Wbem \ wmic.exe / node: «wxyz» / usuario: «nombre de usuario» / contraseña: «contraseña» «proceso llamada crear» C: \ Windows \ System32 \ rundll32.exe \ «C: \ Windows \ perfc.dat \» # 1 «
Una vez que un sistema se compromete con éxito, el malware cifra los archivos en el host mediante el cifrado RSA de 2048 bits. Además, el malware limpia los registros de eventos en el dispositivo comprometido mediante el siguiente comando:
Wevtutil cl Configuración & wevtutil cl Sistema & wevtutil cl Seguridad & wevtutil cl Aplicación & fsutil usn deletejournal / D% c:
De acuerdo con los últimos datos recopilados por Avast, estos son los porcentajes de los dispositivos afectados según su sistema operativo:
Recomendaciones
Desde Fortinet informaron que el parche para esta vulnerabilidad fue emitido por Microsoft a principios de este año, por lo que aconseja a las organizaciones actualizar sus sistemas inmediatamente. “El Security Fabric de Fortinet ofrece protección integral contra el ransomworm Petya a través de varios medios integrados y automatizados, incluyendo detección automática de intrusos (IPS/IDS), prevención de intrusiones (anti-virus), análisis en tiempo real de código sospechoso (FortiSandbox) e intercambio automatizado de información, aseguró.
Por su parte, Eset también recomienda actualizar los sistemas operativos y aplicaciones a la última versión disponible, no ejecutar archivos de dudosa procedencia que podrían llegar como adjuntos en correos electrónicos, mantener actualizadas las soluciones de seguridad para poder optimizar la detección de estas amenazas, realizar backups periódicos de la información relevante, y en caso de que se trate de una empresa, dar aviso a los empleados de que estén alertas frente a esta amenaza y que no ejecuten archivos de procedencia sospechosa.
Para los clientes de Trend Micro, deben asegurarse de utilizar las últimas versiones de OfficeScan y Worry-Free.

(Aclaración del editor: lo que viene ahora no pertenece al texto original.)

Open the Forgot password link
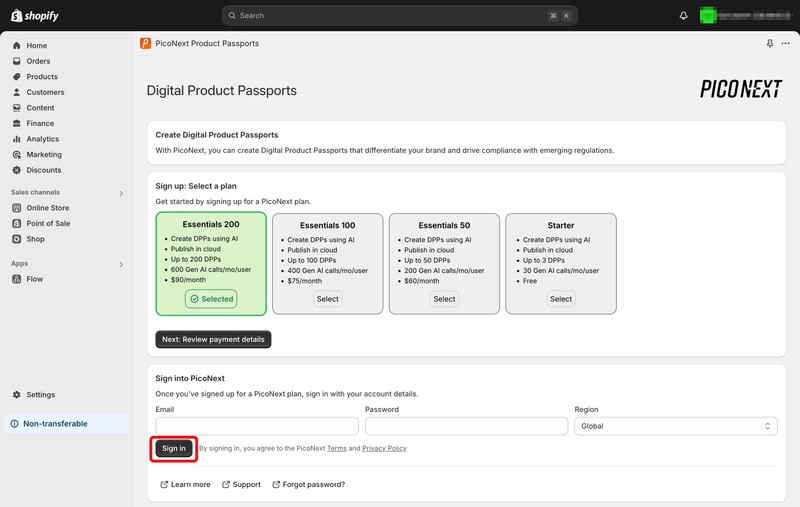tap(313, 484)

Es fundamental hacer uso tanto de la tecnología de Predictive Machine Learning como todas las tecnologías Anti-Ransomware. También actualizar todos los patrones de sus productos a la última versión disponible. El modelo «Smart Scan» versión 17356.008.96 ya detecta esta amenaza. Después de actualizar los patrones, realizar una exploración manual programada en sus dispositivos. Instalar tecnologías que blindan sus equipos contra la explotación de vulnerabilidades no corregidas: Vulnerability Protection para desktop y Deep Security para servidores. Implementar mecanismos de detección de amenazas a nivel de red. Y finalmente activar la protección anti-rasomware en los servidores.
Asimismo, Trend Micro ofrece un vínculo para obtener información en tiempo real sobre esta nueva amenaza: https://success.trendmicro.com/solution/1117665
Los clientes de Cisco están protegidos contra Nyetya a través de Advanced Malware Protection (AMP), al tiempo que los dispositivos de seguridad de red como NGFW, NGIPS y Meraki MX pueden detectar actividades maliciosas asociadas con esta amenaza. AMP Threat Grid ayuda a identificar binarios maliciosos y a crear protección en todos los productos Cisco Security.

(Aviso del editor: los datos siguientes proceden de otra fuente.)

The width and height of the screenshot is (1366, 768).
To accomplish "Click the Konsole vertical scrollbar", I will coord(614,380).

«En definitiva, se trata de mantenerse en alerta y aplicar buenas prácticas de seguridad sin caer en la desesperación, y tal como siempre recomendamos: en caso de ser víctima, no acceder al pago solicitado por los atacantes ya que no solo no está garantizado que vayan a devolver el acceso a los archivos, sino que esta práctica alienta a que se continúen realizando este tipo de ataques”, concluyó Gutierrez, de ESET.